# Exercise details:
Reproduce the entries below word for word, line by line, in the same order.

# Material:
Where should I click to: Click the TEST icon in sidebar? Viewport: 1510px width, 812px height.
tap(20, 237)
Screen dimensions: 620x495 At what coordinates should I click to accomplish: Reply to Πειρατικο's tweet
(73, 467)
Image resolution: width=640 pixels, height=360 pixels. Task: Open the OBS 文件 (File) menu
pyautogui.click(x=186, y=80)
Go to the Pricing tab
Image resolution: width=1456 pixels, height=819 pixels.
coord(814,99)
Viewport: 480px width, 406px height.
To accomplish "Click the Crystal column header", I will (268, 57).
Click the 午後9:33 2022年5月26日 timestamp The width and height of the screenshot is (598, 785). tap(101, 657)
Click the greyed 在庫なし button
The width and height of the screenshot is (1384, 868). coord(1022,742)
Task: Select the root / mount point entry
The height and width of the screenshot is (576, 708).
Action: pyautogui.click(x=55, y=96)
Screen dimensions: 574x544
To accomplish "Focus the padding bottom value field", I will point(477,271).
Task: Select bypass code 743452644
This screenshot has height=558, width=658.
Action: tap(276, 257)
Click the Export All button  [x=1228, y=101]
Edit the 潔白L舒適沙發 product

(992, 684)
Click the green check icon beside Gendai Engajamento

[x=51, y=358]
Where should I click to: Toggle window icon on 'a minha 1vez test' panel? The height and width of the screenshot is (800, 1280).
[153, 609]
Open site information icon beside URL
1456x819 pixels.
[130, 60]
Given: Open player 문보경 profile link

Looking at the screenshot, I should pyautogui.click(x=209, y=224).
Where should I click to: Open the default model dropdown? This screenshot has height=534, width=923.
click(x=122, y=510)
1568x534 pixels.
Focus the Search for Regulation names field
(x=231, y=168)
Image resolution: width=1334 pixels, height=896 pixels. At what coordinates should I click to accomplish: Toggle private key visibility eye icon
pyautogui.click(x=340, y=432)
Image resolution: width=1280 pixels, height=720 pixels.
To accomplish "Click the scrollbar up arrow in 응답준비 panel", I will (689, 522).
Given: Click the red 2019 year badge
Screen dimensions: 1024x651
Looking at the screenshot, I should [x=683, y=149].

# Result of the task:
Where should I click to: Click the TEST icon in sidebar? Viewport: 1510px width, 812px height.
tap(20, 237)
Screen dimensions: 620x495 At what coordinates should I click to accomplish: Reply to Πειρατικο's tweet
(73, 467)
Image resolution: width=640 pixels, height=360 pixels. Task: Open the OBS 文件 (File) menu
pyautogui.click(x=186, y=80)
Go to the Pricing tab
Image resolution: width=1456 pixels, height=819 pixels.
coord(814,99)
Viewport: 480px width, 406px height.
To accomplish "Click the Crystal column header", I will (268, 57).
Click the 午後9:33 2022年5月26日 timestamp The width and height of the screenshot is (598, 785). tap(101, 657)
Click the greyed 在庫なし button
The width and height of the screenshot is (1384, 868). coord(1022,742)
Task: Select the root / mount point entry
The height and width of the screenshot is (576, 708).
Action: pyautogui.click(x=55, y=96)
Screen dimensions: 574x544
To accomplish "Focus the padding bottom value field", I will point(477,271).
Task: Select bypass code 743452644
This screenshot has height=558, width=658.
Action: tap(276, 257)
Click the Export All button  [x=1228, y=101]
Edit the 潔白L舒適沙發 product

(992, 684)
Click the green check icon beside Gendai Engajamento

[x=51, y=358]
Where should I click to: Toggle window icon on 'a minha 1vez test' panel? The height and width of the screenshot is (800, 1280).
[153, 609]
Open site information icon beside URL
1456x819 pixels.
[130, 60]
Given: Open player 문보경 profile link

Looking at the screenshot, I should pyautogui.click(x=209, y=224).
Where should I click to: Open the default model dropdown? This screenshot has height=534, width=923.
click(x=122, y=510)
1568x534 pixels.
Focus the Search for Regulation names field
(x=231, y=168)
Image resolution: width=1334 pixels, height=896 pixels. At what coordinates should I click to accomplish: Toggle private key visibility eye icon
pyautogui.click(x=340, y=432)
Image resolution: width=1280 pixels, height=720 pixels.
To accomplish "Click the scrollbar up arrow in 응답준비 panel", I will (689, 522).
Given: Click the red 2019 year badge
Screen dimensions: 1024x651
Looking at the screenshot, I should [x=683, y=149].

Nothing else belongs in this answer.